Serra recebe executivos da Shell para fechar entrega do pré-sal

Guilherme de Almeida Soares

São José dos Campos

domingo 28 de agosto| Edição do dia

O ministro golpista de Relações Exteriores José Serra reuniu – se, ás 16h da quinta – feira, com o presidente da Shell Brasil Petróleo, André Araújo, e o vice – presidente mundial da Royal Dutch Shell, Andrew Bown. O encontro consta na agenda oficial de Serra, porém o teor da conversa não foi divulgado pela assessoria do tucano, muito menos pela grande empresa que esta com os olhos voltados para a votação do golpe.

André Araújo foi recebido na mesma situação pelo ex – ministro da Casa Civil Jacques Wagner em 13 de novembro de 2015. No último ano, o executivo vem dando entrevistas no sentido de reafirmar o interesse da Shell em investir no Brasil, desse que o PLS 131, apresentado por Serra e já aprovado no Senado, seja avalizado pela Câmara e sancionado pelo golpista Michel Temer. O presidente da Câmara, Rodrigo Maia DEM, confirmou ao Estadão desta sexta feira que o PLS 131 é prioridade na próxima semana, quando o impeachment de Dilma já terá um desfecho conhecido.

A essência do projeto acaba com a presença obrigatória a Petrobras na exploração de todas as áreas do pré – sal – pelo atual regime de partilha, a estatal brasileira tinha direito a 30% de participação.

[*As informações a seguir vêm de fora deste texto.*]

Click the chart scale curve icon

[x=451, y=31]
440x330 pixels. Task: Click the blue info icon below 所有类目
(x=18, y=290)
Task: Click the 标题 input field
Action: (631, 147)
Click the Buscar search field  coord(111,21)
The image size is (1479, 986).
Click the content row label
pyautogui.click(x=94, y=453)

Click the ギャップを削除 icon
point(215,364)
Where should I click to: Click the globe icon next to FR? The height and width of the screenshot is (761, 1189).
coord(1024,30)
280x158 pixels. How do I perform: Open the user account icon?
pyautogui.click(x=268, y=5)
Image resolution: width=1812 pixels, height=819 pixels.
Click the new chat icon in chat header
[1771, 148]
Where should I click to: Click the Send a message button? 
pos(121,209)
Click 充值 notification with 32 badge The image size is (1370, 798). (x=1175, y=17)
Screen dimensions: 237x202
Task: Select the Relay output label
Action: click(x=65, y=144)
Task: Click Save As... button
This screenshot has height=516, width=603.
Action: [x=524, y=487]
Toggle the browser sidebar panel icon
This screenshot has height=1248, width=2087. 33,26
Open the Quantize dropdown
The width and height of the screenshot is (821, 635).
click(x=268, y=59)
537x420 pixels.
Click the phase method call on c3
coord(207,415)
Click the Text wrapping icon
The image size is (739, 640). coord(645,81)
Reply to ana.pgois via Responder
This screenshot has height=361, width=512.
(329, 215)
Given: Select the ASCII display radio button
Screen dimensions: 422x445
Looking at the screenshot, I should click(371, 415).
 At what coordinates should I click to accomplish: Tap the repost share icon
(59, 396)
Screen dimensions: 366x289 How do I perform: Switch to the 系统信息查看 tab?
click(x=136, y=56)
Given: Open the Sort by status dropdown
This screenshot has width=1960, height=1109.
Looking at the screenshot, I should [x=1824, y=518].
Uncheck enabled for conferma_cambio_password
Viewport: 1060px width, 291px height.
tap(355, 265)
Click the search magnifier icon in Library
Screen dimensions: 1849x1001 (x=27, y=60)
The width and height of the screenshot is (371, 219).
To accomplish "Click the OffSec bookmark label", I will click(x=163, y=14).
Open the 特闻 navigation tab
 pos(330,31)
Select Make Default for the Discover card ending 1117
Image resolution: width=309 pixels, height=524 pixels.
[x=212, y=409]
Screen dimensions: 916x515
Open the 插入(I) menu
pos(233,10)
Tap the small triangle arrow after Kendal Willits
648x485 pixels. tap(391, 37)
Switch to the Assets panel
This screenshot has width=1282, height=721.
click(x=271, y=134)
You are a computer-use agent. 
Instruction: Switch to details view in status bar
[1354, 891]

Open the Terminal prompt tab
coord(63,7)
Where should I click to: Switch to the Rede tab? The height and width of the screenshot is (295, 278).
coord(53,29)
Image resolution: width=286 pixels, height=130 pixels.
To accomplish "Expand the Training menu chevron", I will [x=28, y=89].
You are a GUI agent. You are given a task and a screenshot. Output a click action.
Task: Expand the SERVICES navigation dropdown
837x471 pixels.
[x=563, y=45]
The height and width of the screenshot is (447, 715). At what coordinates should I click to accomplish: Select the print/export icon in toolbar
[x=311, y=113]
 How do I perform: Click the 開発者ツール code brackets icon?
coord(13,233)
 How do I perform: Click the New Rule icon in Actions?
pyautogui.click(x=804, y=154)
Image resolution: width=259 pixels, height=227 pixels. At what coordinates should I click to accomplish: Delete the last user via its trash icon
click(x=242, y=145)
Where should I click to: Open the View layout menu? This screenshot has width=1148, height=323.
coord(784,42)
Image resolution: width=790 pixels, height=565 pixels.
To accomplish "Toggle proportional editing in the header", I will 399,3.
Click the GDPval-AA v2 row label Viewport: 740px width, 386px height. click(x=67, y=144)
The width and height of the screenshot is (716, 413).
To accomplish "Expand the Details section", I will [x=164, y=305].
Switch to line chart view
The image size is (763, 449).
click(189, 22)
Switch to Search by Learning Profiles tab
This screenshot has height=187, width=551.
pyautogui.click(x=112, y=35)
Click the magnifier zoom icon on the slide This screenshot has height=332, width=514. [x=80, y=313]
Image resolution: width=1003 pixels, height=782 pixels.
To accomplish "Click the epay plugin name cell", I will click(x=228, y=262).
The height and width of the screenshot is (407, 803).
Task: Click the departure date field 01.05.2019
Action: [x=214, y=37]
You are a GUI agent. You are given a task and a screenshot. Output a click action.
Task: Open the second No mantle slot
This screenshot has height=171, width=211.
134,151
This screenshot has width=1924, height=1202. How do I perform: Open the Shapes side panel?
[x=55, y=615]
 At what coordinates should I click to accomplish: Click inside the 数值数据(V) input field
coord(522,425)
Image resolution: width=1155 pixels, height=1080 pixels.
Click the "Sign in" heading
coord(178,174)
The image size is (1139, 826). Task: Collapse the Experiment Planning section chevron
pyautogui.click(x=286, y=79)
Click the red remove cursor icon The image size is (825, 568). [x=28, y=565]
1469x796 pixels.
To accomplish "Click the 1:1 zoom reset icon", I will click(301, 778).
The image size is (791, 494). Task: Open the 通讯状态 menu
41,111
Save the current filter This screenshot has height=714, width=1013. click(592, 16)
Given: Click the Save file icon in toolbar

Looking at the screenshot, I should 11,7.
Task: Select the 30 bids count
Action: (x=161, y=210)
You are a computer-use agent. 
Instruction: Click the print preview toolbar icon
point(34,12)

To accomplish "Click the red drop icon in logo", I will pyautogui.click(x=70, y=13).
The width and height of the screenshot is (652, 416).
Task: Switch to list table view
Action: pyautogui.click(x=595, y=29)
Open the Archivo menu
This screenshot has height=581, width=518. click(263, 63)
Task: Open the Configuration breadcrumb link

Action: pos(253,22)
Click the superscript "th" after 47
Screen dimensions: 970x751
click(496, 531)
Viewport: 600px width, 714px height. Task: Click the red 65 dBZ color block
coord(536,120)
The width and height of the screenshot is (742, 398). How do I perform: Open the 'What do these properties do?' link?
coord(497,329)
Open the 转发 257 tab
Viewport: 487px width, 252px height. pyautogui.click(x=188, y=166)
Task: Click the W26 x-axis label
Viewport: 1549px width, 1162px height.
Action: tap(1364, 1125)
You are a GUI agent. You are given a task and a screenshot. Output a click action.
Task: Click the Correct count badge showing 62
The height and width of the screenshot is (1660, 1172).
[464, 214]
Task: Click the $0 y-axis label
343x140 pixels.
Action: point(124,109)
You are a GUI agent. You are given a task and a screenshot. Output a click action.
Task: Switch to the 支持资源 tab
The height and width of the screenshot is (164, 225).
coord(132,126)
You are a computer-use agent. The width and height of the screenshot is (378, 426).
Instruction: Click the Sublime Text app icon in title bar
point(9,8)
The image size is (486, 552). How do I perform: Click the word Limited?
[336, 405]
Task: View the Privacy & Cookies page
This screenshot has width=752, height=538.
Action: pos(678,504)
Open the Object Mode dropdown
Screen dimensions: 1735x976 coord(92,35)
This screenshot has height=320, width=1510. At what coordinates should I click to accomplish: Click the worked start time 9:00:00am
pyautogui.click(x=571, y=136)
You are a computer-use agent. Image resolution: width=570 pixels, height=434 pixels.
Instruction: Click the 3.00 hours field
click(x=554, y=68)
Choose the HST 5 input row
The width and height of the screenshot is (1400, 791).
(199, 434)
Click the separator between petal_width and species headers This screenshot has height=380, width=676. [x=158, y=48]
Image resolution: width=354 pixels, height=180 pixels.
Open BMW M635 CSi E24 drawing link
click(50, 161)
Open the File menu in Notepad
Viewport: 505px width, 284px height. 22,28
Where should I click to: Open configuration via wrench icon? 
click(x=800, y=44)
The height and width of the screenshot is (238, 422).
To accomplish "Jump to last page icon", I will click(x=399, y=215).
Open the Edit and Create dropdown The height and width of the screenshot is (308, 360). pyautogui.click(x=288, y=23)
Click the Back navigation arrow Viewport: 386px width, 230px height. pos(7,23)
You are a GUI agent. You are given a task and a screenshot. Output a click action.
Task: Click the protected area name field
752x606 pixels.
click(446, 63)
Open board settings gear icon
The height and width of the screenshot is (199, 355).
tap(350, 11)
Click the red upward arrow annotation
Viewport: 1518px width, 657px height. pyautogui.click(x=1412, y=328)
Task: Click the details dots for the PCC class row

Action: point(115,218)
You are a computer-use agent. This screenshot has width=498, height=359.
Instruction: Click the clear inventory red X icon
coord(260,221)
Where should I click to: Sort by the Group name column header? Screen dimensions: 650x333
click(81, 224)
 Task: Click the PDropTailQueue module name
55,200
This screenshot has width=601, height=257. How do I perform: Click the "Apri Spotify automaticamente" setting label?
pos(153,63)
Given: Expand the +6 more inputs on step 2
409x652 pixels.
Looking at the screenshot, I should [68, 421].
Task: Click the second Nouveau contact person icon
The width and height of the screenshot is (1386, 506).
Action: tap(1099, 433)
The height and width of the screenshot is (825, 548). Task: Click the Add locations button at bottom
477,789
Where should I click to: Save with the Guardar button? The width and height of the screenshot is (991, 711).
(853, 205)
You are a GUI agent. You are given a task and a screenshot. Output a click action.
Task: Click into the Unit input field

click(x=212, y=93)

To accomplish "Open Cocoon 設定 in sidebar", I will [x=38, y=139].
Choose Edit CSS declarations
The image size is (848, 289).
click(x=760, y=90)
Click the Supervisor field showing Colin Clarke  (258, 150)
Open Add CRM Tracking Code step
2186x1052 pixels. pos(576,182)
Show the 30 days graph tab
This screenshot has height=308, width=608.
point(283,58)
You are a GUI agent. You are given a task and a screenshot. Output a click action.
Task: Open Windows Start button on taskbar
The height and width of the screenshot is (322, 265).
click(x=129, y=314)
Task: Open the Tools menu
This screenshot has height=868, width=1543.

Pelo projeto de Serra, o capital estrangeiro pode ter direito a 100%. Além da redução o papel da Petrobras no Pré – Sal, o projeto vai acabar com a exigência de contratação e conteúdo local na fabricação de equipamento, outra demanda pública da Shell.

O interesse dos golpistas em impor suas medidas entreguistas e privatistas, tem como objetivo central em dar mais espaço para as grandes empresas imperialistas no "mercado’" brasileiro. A política de privatização planejada pelo o golpista José Serra, que aprofunda as medidas privatistas que foram tomadas pelo o governo de Dilma e Lula, são um verdadeiro ataque aos serviços públicos utilizados pelos os trabalhadores, pois todo o dinheiro que deveria ir para áreas como educação e saúde pública vai para os bolsos dos grandes empresários da Shell.

Por sua vez, a Operação Lava Jato mostra a sua verdadeira cara. Longe de combater a corrupção que de fato existiu na Petrobras, a operação liderada pelo juiz Sergio Moro serviu para espaço para que esta privatização acontecesse. Conforme denunciamos em outros artigos neste site, a mesma Shell que hoje negocia com o ministro golpista José Serra está por trás do Juiz Sergio Moro.

Sérgio Moro não investigou qualquer uma das multinacionais que controlam a operação de navios-sonda ou as operações nas plataformas, como a Halliburton, Schlumberg e a Transocean. Dizer mais seria acender uma lanterna em plena luz do dia: trata-se da mais eminente política pró-imperialista de direita no país.

A medida de aprofundar o regime de partilha do pré – sal proposta pelo golpista José Serra que permite que empresas imperialistas explorem um recurso nacional é uma das medidas que o governo de Temer está pretendendo impor para convencer o imperialismo que podem atender o seu desejo. A direita só vai conseguir uma suposta estabilidade para o país, através de medidas privatistas e ataques aos direitos dos trabalhadores.

É preciso urgentemente um plano de luta contra a privatização e os ataques que o governo golpista está orquestrando. Que a CUT rompa com a sua paralisia, por conta de apoiar uma ‘’oposição responsável’’ que quer posar como uma alternativa para os grandes empresários e banqueiros. É preciso também que a Força Sindical rompa o seu atrelamento com o governo golpista de Michel Temer.

A saída para a atual crise da Petrobrás passa primeiramente se enfrentar contra a privatização, mas também é preciso lutar por uma empresa 100% estatal controlada pelo os trabalhadores. Para nós, o único meio de se conseguir esta demanda é por meio de Assembleia Constituinte Livre e Soberana imposta pela luta dos trabalhadores e demais setores populares da sociedade.